A noter, si les MAGA sont pleinement concernés par cette évolution réglementaire, les rares tracteurs spéciaux réceptionnés en national le sont également (par exemple certains tracteurs enjambeurs).



Que faire pour l’achat de matériel agricole ?

Pour éviter tout problème lié à l’homologation des outils traînés, la fncuma rappelle sa préconisation idéale, qui reste de faire systématiquement et très clairement mention dans les bons de commandes que les matériels doivent être livrés soit :

  • « immatriculés, avec mandant pour les formalités », ce qui permet de refuser toute livraison tant que le certificat d’immatriculation n’est pas établi, en donnant mandat au concessionnaire pour les formalités d’immatriculation ;
  • « accompagné du certificat de réception pour la circulation routière, de la notice d’utilisation en français et du certificat de conformité CE » si le vendeur refuse de se charger de l’immatriculation. Il faudra alors être vigilent et réaliser l’immatriculation sans délais.

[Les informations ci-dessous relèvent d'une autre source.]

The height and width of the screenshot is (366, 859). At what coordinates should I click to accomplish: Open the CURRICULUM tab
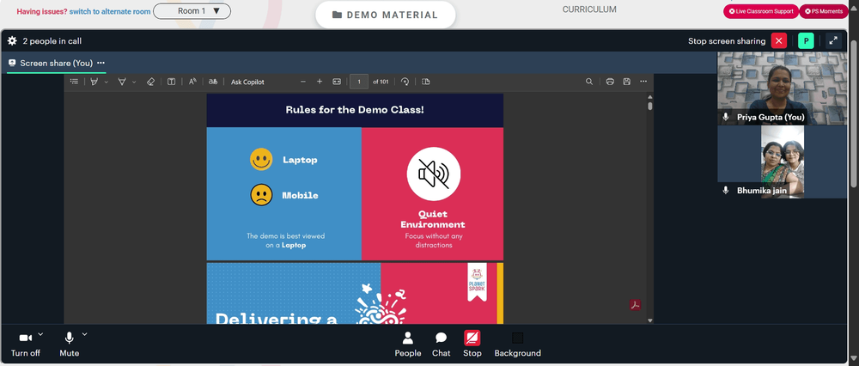(589, 9)
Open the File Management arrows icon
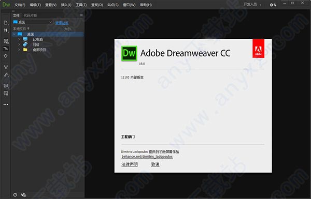This screenshot has width=311, height=199. coord(6,30)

Au minimum, la fncuma vous conseille de faire mention sur le bon de commande que le matériel « est destiné à une circulation routière », ce qui permettra d’argumenter que l’absence de réception routière rend non conforme au bon de commande le matériel livré. En cas de désaccord avec le vendeur, il faudra rentrer en voie amiable et si nécessaire judiciaire pour annuler ou retarder la vente.

Dans tous les cas, « il ne faut pas accepter la livraison (signature du bon de livraison) d’un matériel dont la réception (à minima temporaire, dite « WW ») ne serait pas validée » précise Stéphane Chapuis, responsable du service agroéquipement de la fncuma.

Quels sont les risques pour les agriculteurs ?

Il y en a deux. Tout d’abord, rappelons que, selon le code de la route, circuler sur la voie publique avec un véhicule non homologué est un délit passible d’une amende pouvant aller jusqu’à 3750 euros ainsi que d’une immobilisation du matériel !

Par ailleurs, en cas d’accident, votre assurance pourrait ne pas vous couvrir.